(WHAT THE TASK REQUIRES): Copy the lines of the listing again without changes, beginning with the line that contains "This screenshot has width=904, height=620." and continuing through the line that contains "pyautogui.click(x=268, y=41)", both included.
==== PROVIDED DATA
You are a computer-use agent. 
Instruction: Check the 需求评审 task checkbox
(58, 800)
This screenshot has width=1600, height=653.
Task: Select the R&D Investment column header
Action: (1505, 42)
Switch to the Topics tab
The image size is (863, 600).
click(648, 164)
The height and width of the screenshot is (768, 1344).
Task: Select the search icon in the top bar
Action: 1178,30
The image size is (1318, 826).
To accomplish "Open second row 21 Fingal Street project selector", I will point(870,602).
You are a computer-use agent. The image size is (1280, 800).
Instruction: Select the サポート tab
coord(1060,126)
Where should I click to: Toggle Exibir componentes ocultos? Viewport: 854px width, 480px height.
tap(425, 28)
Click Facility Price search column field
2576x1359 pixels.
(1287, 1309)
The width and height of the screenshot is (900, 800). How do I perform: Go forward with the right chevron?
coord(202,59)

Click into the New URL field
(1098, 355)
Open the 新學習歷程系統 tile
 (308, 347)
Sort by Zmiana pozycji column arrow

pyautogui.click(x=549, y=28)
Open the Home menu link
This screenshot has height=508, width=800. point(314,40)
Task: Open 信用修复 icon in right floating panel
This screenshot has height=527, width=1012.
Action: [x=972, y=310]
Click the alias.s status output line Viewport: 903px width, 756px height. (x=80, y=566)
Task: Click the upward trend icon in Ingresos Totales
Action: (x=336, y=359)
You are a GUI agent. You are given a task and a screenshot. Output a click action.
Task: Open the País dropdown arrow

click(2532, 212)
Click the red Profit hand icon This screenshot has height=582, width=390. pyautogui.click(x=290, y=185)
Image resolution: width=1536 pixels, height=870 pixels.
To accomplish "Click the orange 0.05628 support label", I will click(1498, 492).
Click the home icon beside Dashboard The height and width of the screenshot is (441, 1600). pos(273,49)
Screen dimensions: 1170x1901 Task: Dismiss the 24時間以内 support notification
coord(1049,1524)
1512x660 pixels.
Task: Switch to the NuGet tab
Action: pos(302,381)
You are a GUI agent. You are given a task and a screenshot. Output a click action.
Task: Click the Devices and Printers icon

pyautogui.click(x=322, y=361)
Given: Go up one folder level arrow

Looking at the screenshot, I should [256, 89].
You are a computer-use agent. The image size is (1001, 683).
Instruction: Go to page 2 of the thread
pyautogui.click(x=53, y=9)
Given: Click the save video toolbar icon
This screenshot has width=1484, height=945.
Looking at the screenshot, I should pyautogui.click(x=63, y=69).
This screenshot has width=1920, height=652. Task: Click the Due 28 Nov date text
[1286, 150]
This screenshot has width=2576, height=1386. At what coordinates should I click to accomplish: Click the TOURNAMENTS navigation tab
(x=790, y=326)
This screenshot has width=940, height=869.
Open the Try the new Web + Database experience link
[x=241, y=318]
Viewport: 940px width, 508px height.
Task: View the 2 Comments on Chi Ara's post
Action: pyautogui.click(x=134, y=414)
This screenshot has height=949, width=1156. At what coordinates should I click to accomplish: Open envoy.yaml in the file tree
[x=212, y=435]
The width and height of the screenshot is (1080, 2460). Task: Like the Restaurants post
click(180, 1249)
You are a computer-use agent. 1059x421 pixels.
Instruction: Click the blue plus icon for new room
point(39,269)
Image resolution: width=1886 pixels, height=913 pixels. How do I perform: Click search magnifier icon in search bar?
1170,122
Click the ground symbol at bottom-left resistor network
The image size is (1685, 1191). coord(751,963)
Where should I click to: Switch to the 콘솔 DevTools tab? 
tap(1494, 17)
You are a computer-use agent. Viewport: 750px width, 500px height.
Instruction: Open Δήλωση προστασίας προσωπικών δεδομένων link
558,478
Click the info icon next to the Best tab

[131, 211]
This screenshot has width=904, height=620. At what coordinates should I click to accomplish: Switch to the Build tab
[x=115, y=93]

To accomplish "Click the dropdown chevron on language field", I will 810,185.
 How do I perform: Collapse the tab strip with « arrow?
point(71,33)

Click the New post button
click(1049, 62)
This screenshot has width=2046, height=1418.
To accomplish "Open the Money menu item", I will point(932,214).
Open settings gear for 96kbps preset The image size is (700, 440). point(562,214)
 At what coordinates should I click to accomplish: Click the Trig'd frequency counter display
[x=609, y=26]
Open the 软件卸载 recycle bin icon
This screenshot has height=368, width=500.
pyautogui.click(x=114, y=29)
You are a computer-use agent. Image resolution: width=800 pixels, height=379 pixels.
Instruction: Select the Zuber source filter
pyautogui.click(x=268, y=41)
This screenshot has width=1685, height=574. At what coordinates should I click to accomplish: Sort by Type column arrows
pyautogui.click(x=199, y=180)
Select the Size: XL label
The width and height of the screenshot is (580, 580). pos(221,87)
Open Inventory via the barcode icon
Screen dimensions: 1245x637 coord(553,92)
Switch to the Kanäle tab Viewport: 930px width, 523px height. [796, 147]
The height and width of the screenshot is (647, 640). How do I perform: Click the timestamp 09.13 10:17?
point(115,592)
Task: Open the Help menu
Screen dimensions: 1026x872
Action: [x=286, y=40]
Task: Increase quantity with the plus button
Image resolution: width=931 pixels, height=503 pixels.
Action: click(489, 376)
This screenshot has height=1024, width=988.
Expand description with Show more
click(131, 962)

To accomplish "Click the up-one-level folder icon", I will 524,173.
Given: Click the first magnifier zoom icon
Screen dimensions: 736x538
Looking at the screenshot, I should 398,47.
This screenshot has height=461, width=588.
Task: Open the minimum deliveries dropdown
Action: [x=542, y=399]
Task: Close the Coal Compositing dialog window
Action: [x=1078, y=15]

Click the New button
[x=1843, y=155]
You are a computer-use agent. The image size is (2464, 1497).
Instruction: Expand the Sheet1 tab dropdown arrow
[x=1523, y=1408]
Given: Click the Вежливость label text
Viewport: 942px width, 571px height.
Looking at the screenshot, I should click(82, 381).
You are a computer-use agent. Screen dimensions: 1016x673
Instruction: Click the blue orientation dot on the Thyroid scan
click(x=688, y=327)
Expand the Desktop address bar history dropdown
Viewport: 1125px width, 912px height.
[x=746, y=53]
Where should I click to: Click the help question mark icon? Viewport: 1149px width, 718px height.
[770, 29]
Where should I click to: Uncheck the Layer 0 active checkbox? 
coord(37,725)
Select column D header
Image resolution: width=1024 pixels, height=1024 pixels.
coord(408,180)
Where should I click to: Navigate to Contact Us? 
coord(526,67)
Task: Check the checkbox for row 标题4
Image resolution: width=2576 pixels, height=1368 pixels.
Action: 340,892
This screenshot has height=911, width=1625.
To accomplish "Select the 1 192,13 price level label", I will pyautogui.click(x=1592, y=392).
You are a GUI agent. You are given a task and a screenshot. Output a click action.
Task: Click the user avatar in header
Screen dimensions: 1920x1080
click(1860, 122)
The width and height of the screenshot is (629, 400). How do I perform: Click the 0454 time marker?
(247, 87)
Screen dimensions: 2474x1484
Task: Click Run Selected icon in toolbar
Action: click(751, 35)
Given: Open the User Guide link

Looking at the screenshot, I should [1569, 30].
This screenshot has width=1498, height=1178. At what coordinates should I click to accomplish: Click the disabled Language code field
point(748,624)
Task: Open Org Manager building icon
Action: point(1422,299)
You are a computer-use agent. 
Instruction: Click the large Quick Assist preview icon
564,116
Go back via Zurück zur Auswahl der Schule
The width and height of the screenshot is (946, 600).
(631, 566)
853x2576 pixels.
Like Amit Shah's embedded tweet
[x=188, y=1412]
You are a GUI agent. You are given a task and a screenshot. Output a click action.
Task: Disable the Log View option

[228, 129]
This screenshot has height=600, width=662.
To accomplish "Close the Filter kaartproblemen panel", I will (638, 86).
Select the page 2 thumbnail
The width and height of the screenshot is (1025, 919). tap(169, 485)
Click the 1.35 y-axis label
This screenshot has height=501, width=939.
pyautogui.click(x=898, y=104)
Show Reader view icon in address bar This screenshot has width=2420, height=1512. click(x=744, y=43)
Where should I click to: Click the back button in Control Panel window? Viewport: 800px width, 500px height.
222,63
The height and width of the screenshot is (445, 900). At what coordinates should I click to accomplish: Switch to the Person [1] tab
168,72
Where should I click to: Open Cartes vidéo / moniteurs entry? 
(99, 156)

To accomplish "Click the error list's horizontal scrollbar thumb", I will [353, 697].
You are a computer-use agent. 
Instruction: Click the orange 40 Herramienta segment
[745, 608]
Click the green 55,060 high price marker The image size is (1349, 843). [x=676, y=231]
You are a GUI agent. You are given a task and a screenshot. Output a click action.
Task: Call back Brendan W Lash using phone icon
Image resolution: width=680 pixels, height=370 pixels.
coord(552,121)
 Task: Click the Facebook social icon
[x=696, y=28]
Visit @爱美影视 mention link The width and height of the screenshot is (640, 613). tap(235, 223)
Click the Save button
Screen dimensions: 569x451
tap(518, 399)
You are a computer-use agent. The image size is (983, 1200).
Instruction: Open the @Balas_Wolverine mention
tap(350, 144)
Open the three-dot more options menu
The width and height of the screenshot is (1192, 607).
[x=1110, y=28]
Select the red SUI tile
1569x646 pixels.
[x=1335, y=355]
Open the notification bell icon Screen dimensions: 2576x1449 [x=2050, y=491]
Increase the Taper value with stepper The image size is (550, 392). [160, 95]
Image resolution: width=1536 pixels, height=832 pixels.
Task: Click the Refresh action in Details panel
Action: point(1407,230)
========
(SOLUTION TO THE PROBLEM):
This screenshot has width=904, height=620. At what coordinates should I click to accomplish: Switch to the Build tab
[x=115, y=93]

To accomplish "Click the dropdown chevron on language field", I will 810,185.
 How do I perform: Collapse the tab strip with « arrow?
point(71,33)

Click the New post button
click(1049, 62)
This screenshot has width=2046, height=1418.
To accomplish "Open the Money menu item", I will point(932,214).
Open settings gear for 96kbps preset The image size is (700, 440). point(562,214)
 At what coordinates should I click to accomplish: Click the Trig'd frequency counter display
[x=609, y=26]
Open the 软件卸载 recycle bin icon
This screenshot has height=368, width=500.
pyautogui.click(x=114, y=29)
You are a computer-use agent. Image resolution: width=800 pixels, height=379 pixels.
Instruction: Select the Zuber source filter
pyautogui.click(x=268, y=41)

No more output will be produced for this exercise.